[Rows from a dataset]
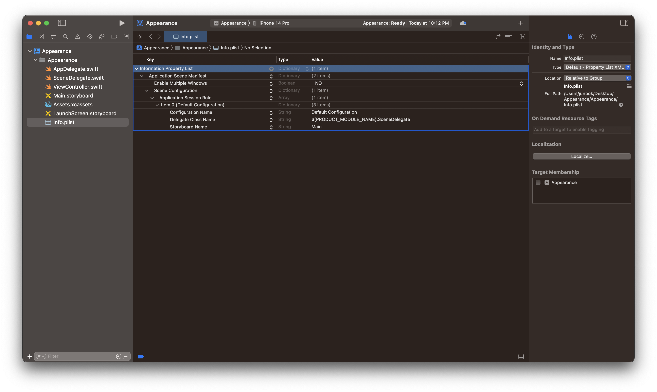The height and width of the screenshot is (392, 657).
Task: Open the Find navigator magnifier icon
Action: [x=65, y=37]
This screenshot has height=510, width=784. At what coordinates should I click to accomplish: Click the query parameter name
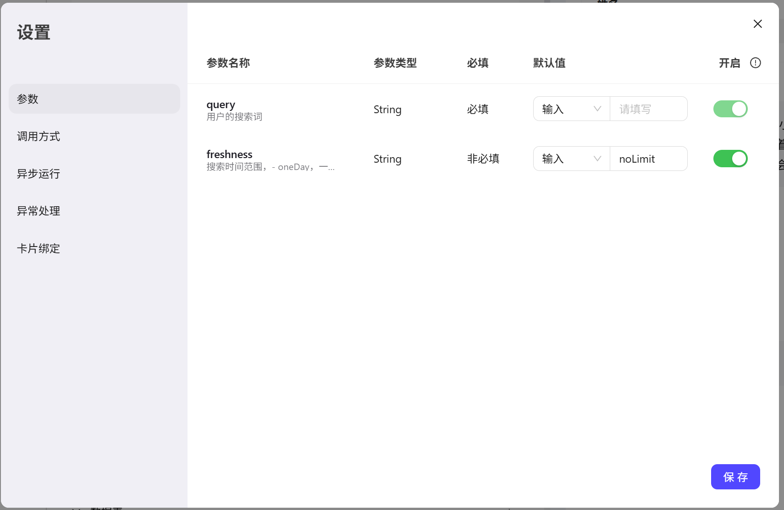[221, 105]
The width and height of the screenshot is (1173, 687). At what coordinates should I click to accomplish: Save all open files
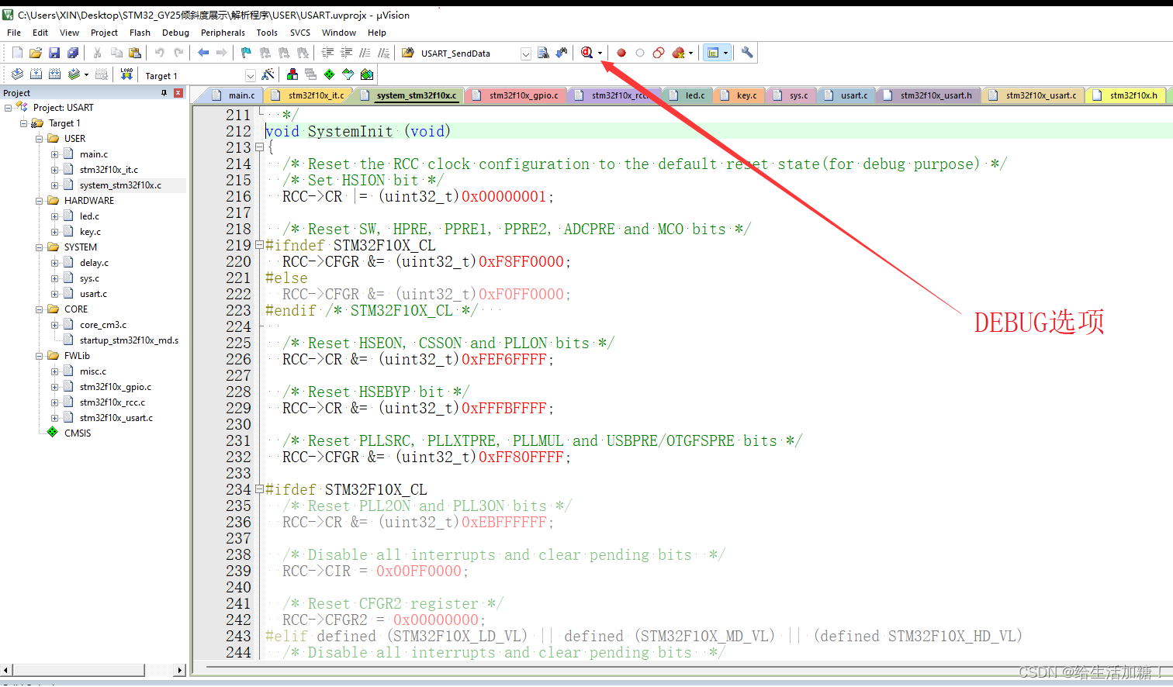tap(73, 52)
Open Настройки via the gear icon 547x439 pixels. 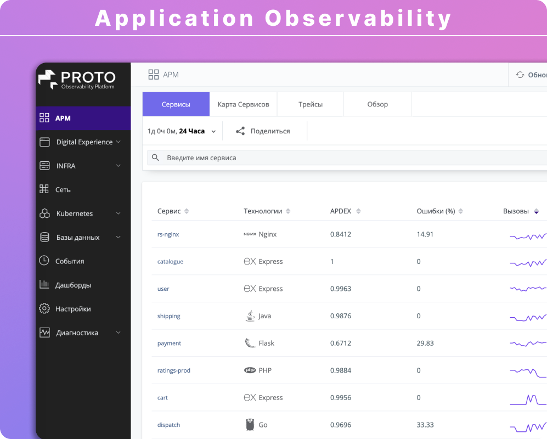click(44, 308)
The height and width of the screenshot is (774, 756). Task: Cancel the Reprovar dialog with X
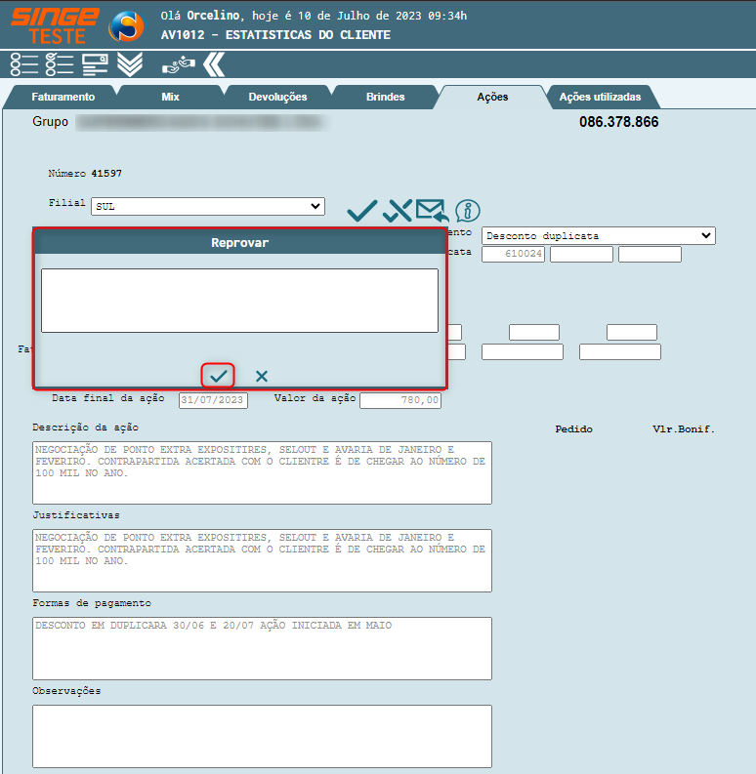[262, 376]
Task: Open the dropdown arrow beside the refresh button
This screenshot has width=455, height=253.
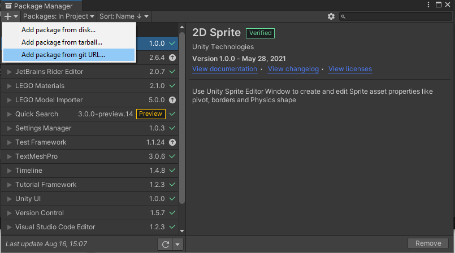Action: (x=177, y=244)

[DIRECTIONS FOR THIS TASK] Rewrite the records above, starting with the line containing "The height and width of the screenshot is (774, 756)." and going on through the last line of the records, substituting "reload" for "refresh" and keeping everything else the same. Leave out the pictures.

[SOLVED PROBLEM]
The height and width of the screenshot is (774, 756). Task: Cancel the Reprovar dialog with X
[262, 376]
Task: Open the dropdown arrow beside the reload button
This screenshot has width=455, height=253.
Action: (x=177, y=244)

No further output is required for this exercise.